Rod Miller:  “Coach” – Say It With Respect

in Column/Rod Miller

By Rod Miller, columnist

At the risk of type-casting myself as the Cowboy State Daily Unofficial Eulogizer, I want to remark on the passing of a great man that few in Wyoming have ever heard about. Coach Bob Young of the University of Sioux Falls has hung up his earthly whistle and left the field.

I am reminded of Coach Young’s greatness, his class, his dedication to young athletes both in uniform and out, and the power of his mentoring every time I see my son, Isaac.

As father of four young jocks, I coached each of my sons in several sports and I wouldn’t trade that experience for the world. And, as a father, I hoped that each of them would be fortunate enough to find good men to coach them after they left my orbit.

Bob Young recruited Ike to play quarterback at Sioux Falls, and a dad’s prayers were answered. In point of fact, Coach Young kept a sharp eye out for good players from the Big Empty, knowing that very few would get recruited to play for the Wyoming Cowboys on Saturday.

The University of Sioux Falls Cougars, now a Division II school, had won the NAIA national championship a few years before Ike donned the uniform, so the football program took a back seat to nobody. Ike spent four years at USF and had a stellar career, winning a conference championship.

He brought back all the plaques, trophies and awards that one would expect. But beyond that, my son brought home the imprint of having worked under and learned from a football genius who was also a good man in every sense of the term.

I think any Wyoming family who had a kid coached by Bob Young will tell you the same thing.

It is cliché, but Coach Young treated his players like family. He didn’t merely coach X’s and O’s, he coached life.

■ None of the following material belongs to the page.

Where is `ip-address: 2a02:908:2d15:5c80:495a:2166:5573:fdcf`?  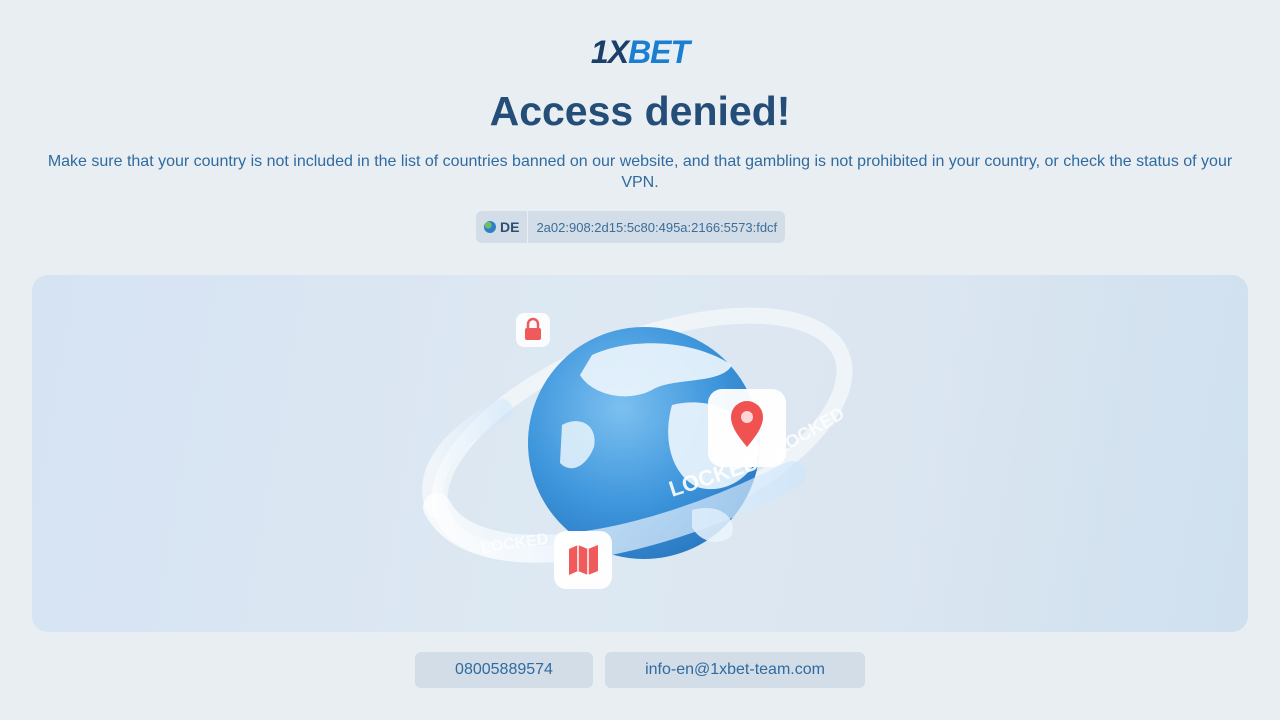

In a small school football program, that can be done if the coach is dedicated and caring. In a big D1 school with all the hoopla and pressure, its nigh on impossible.

Don’t misunderstand, Bob Young was a fierce competitor and his Cougar teams were most certainly NOT out to acquire participation trophies. His teams took the field to kick ass and take names. Young’s record as the winningest coach in school history attests to that fact.

His players revered Coach Young not only because he helped them win, but because he helped them become better men. Masculine virtue isn’t only winning, but also becoming better men, fathers and citizens. A proud dad could ask for no better influence on his jock son than that.

Last year, UW played Fresno State at home, and the Fresno team was coached by Kalen DeBoer, who a few years earlier had taken over the Sioux Falls program when Coach Young retired. DeBoer is now the head coach of the Washington Huskies and he was Ike’s offensive coordinator during his Sioux Falls years.

Several of Young’s former players from the Cowboy State scored tickets to the game for their former coach, and arranged a brunch in Cheyenne with him before heading off to War Memorial. These guys are all grown now, with growing families and waistlines of their own.

While Coach Young sat in the place of honor in an easy chair with his cane next to him, his former players arranged themselves around him like they were in a team meeting. There was a lot of love in that room! They swapped old war stories and laughed at the goof-ups of young men. Coach Young remembered an anecdote about each player in the room.

He asked them questions like, “Are you writing down all the lessons you learn?” and “Are you keeping yourselves clean and busy?” He never stopped coaching life.

As they gathered to head over to Laramie, I pulled Coach Young aside and thanked him for answering my prayer as a father, and being a mentor to Ike. His eyes twinkled as he patted my arm and said, “Ike’s a good man. A good man”.